YOUR INSTRUCTIONS: Repeat exactly the lines from the one containing "Instruction: Click the Arsenal club crest" through the last line of the records below, both included, and nothing else.

[Pixel coordinate grounding data]

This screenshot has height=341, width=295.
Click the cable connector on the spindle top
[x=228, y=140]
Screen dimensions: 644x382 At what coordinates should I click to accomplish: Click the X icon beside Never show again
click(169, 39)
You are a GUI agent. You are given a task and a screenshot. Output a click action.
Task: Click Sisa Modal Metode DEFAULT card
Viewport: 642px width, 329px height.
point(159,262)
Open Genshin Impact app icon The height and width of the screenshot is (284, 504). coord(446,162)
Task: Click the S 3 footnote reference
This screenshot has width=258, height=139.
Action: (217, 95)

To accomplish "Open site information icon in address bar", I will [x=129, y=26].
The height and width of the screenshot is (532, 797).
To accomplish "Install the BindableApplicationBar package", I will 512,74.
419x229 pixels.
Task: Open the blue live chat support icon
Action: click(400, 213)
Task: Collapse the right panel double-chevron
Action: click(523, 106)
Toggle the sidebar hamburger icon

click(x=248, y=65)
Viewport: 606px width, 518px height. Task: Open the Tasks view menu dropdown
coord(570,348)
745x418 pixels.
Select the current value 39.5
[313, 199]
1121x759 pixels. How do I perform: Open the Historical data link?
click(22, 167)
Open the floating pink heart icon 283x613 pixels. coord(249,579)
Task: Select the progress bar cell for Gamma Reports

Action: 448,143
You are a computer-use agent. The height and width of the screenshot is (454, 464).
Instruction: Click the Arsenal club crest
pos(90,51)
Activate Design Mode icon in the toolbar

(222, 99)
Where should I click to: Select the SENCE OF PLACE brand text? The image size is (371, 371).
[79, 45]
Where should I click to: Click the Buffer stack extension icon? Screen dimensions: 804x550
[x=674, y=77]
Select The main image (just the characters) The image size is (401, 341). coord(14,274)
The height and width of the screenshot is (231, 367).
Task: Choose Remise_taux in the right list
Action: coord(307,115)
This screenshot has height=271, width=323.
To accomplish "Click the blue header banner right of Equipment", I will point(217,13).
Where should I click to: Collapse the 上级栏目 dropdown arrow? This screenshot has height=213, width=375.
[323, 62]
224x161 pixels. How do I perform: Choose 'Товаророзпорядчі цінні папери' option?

WRITTEN SOLUTION:
Instruction: Click the Arsenal club crest
pos(90,51)
Activate Design Mode icon in the toolbar

(222, 99)
Where should I click to: Select the SENCE OF PLACE brand text? The image size is (371, 371).
[79, 45]
Where should I click to: Click the Buffer stack extension icon? Screen dimensions: 804x550
[x=674, y=77]
Select The main image (just the characters) The image size is (401, 341). coord(14,274)
The height and width of the screenshot is (231, 367).
Task: Choose Remise_taux in the right list
Action: coord(307,115)
This screenshot has height=271, width=323.
To accomplish "Click the blue header banner right of Equipment", I will point(217,13).
Where should I click to: Collapse the 上级栏目 dropdown arrow? This screenshot has height=213, width=375.
[323, 62]
224x161 pixels. How do I perform: Choose 'Товаророзпорядчі цінні папери' option?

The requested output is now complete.